As our IS696 course is the major’s capstone we are required to write some kind of documentation and I now personally prefer the blogging alternative. My Word-document containing all my posts exceeds 40 pages now and I think the page count equals a small software proposal – with the difference that it was fun to write it ;-)
The value of taking the Learningremix site online and not keeping it a private forum in which only class participants can login is questionable. There might be a few good comments (i.e. that this Chidambaram guy is right :-D) but it mostly attracted spammers and possibly prevented comments which weren’t meant to shared with the outside world(?).
To conclude, I would like to thank Bud for being so innovative and to expose us to the latest technological trends of which we might still be unaware of and to give us the full experience of Web 2.0!
200704101119-35
Recently I was wondering why the counter of my webpage is so high (almost 1300) after less than four months. I checked it by logging in to my counter; there you can display where your visitors are coming from and through which pages they find to you. When the semester started, most of my visitors where you students from the IS courses but now as the search engines and crawlers found us, visitors arrive from all over the world:

Here is the list:
extract facebook friend emails from facebook --> The Facebook API for our Project
FACEBOOK LOGIN proxy --> More on the Facebook API for our Project
google map's --> Google Map's new Marker Manager
livesearch maps --> Woooow, check out Microsoft's live search (maps)

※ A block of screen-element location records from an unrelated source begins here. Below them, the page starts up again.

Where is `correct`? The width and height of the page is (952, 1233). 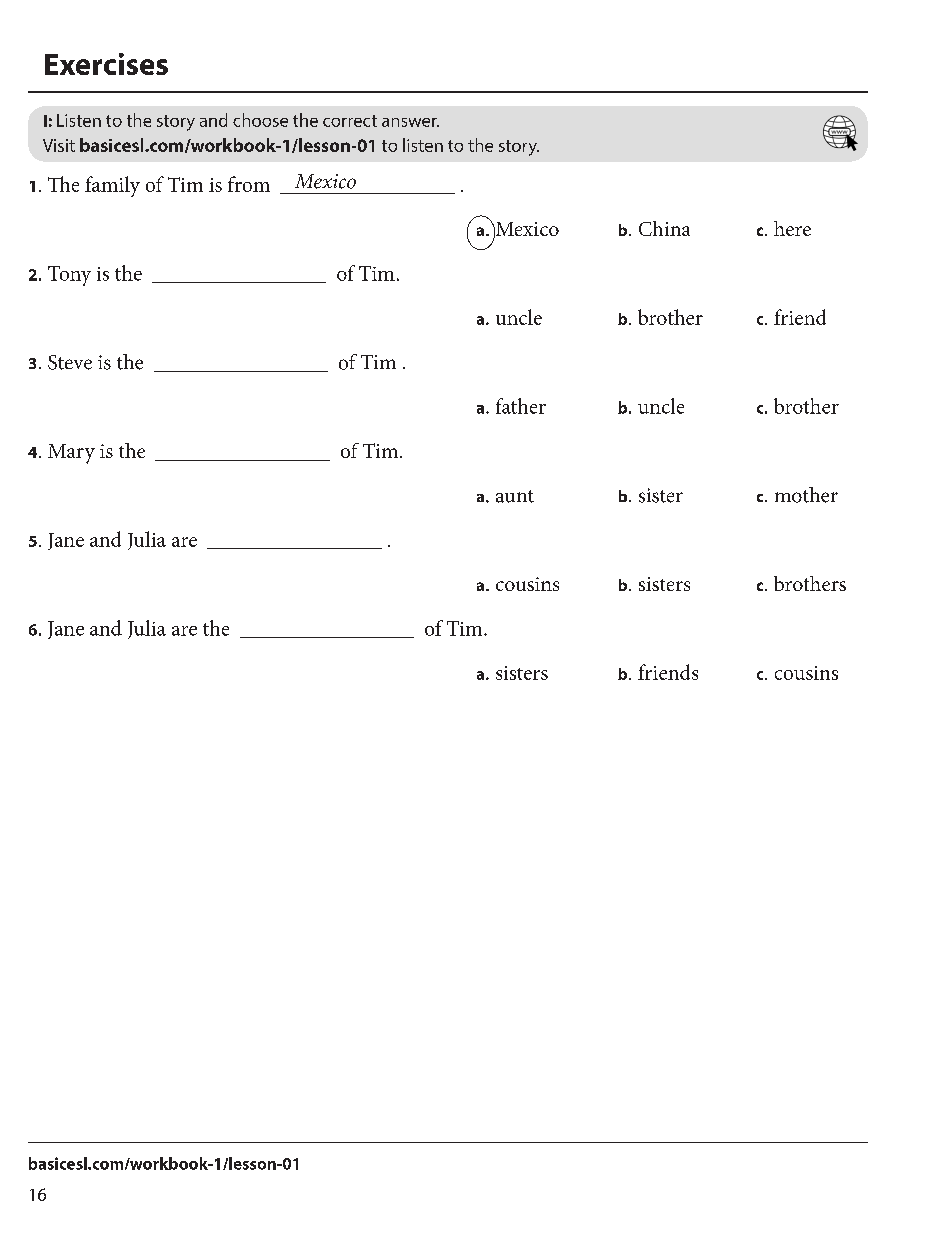
correct is located at coordinates (350, 121).
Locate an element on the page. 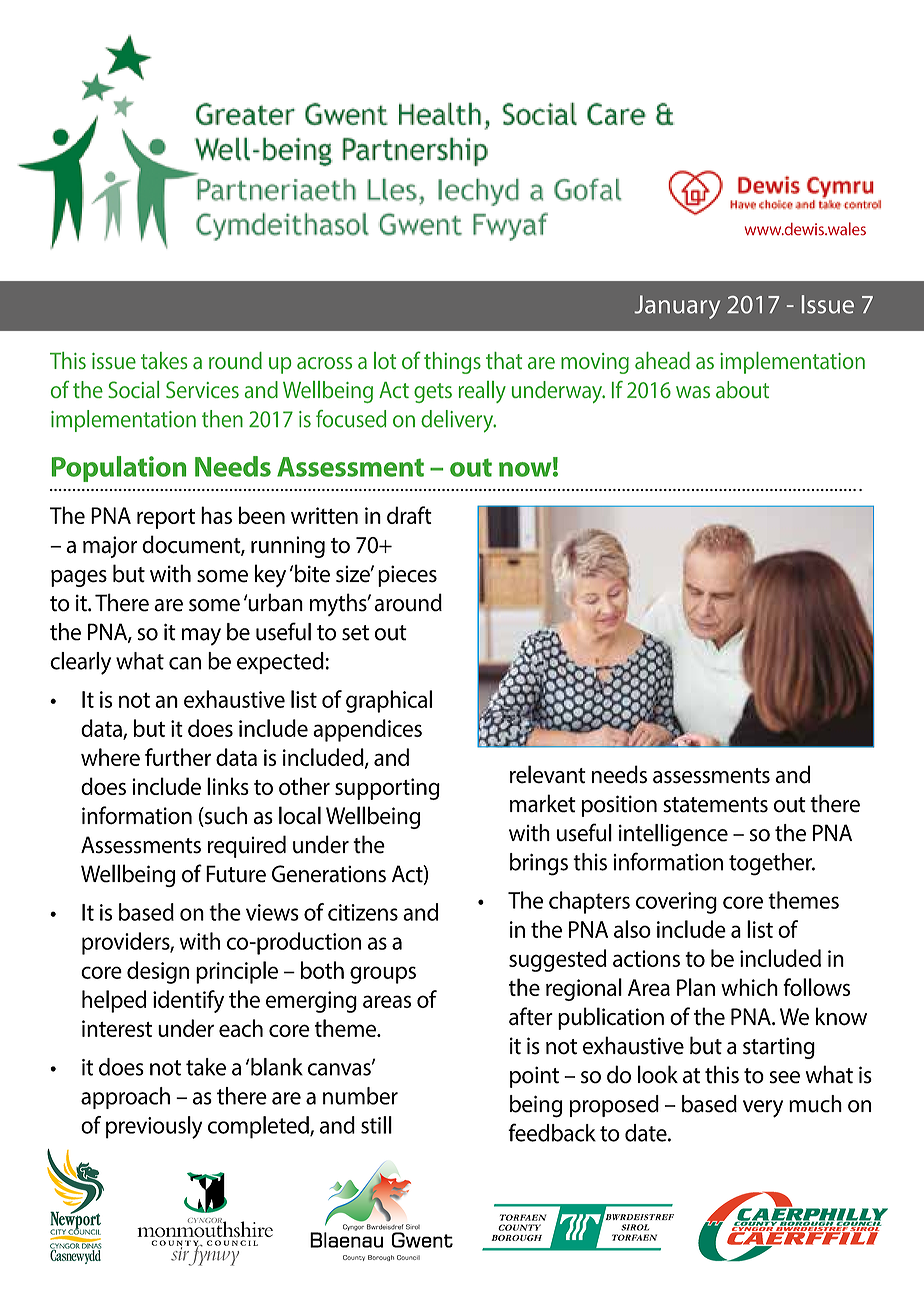 The height and width of the page is (1311, 924). brings is located at coordinates (539, 864).
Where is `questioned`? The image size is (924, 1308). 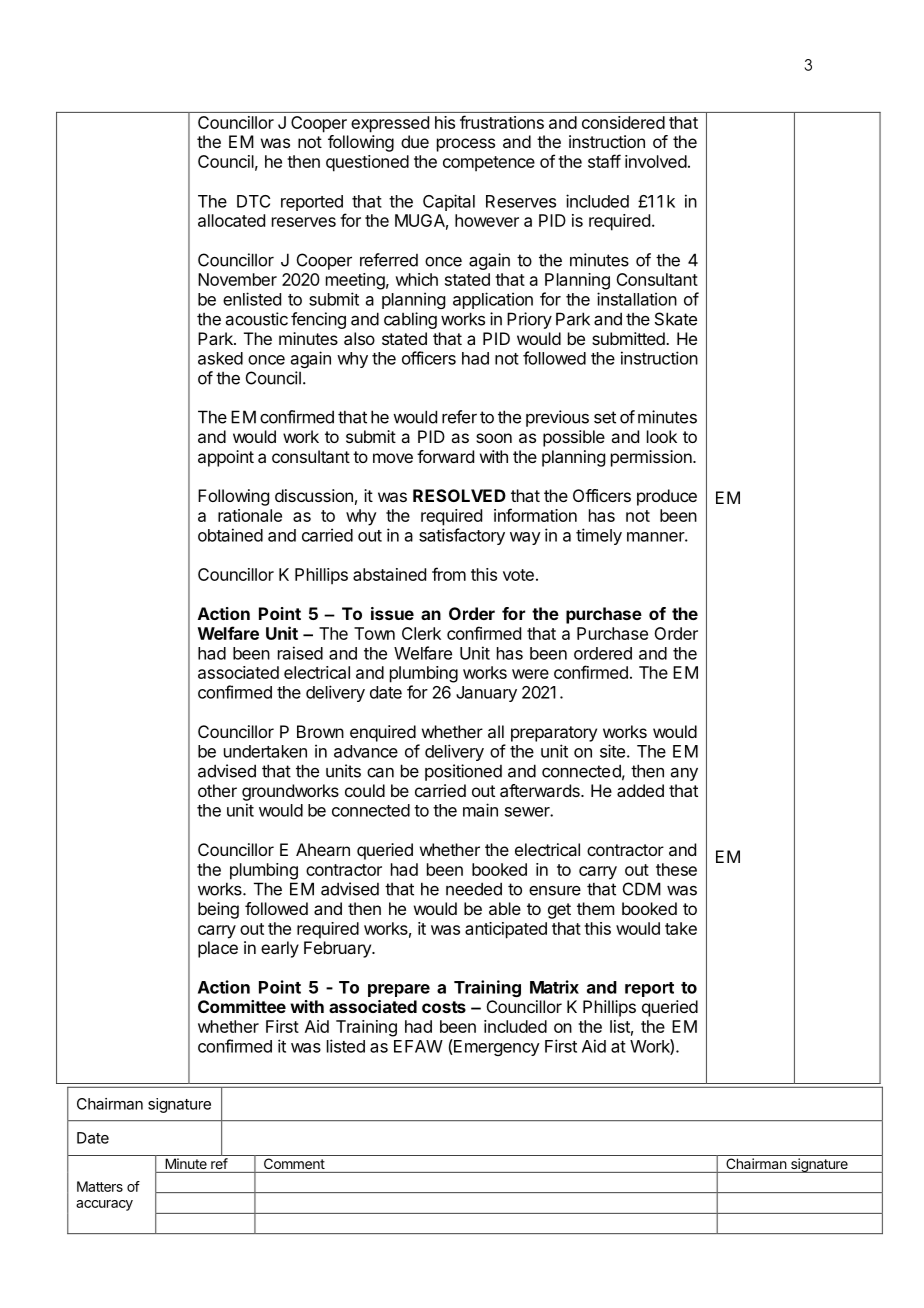 questioned is located at coordinates (367, 163).
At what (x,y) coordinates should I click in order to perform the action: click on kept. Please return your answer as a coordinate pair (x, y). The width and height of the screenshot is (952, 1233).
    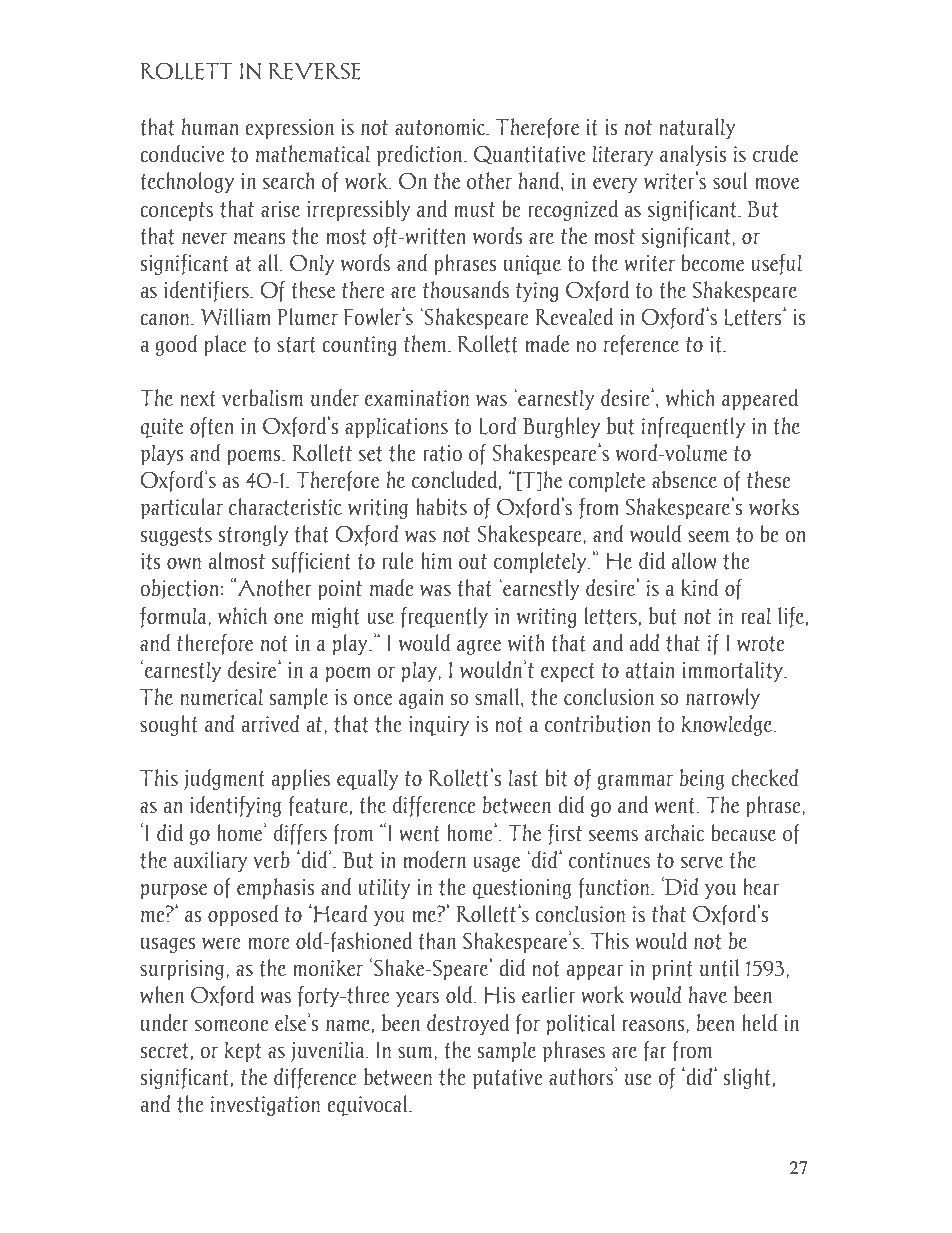
    Looking at the image, I should click on (243, 1051).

Google Maps Marker Manager --> Google Map's new Marker Manager
aim api --> Team Project: AIM API
css rss graphic --> Graphics and CSS for Web 2.0
lesbian sistas --> SPAM or: Lesbian robots kissing Learningremix
From here I found that Google Labs started a new service called Goog-411. It’s a free telephone based information service that could replace toll 411 calls. About 2.6 billion 411 calls are made in the U.S. each year, and it is a $7 billion/year market. The project originally started in 2006. How Google describes its service:
“[…] we’re testing a free service called Google Voice Local Search. Using this service, you get fast access to the same local information you’d find on Google Maps. But you don’t need a computer, you don’t need an Internet connection, and you don’t even need to use your cell-phone keypad. It’s voice-activated, and you can access it from any phone, in any location, at any time.Here are a few of the features:
- You can find a business listing by category. Just say "pizza," for example.
- You can send the listing details to your mobile phone via SMS.
- The service is fully automated, so it doesn’t rely on human operators.”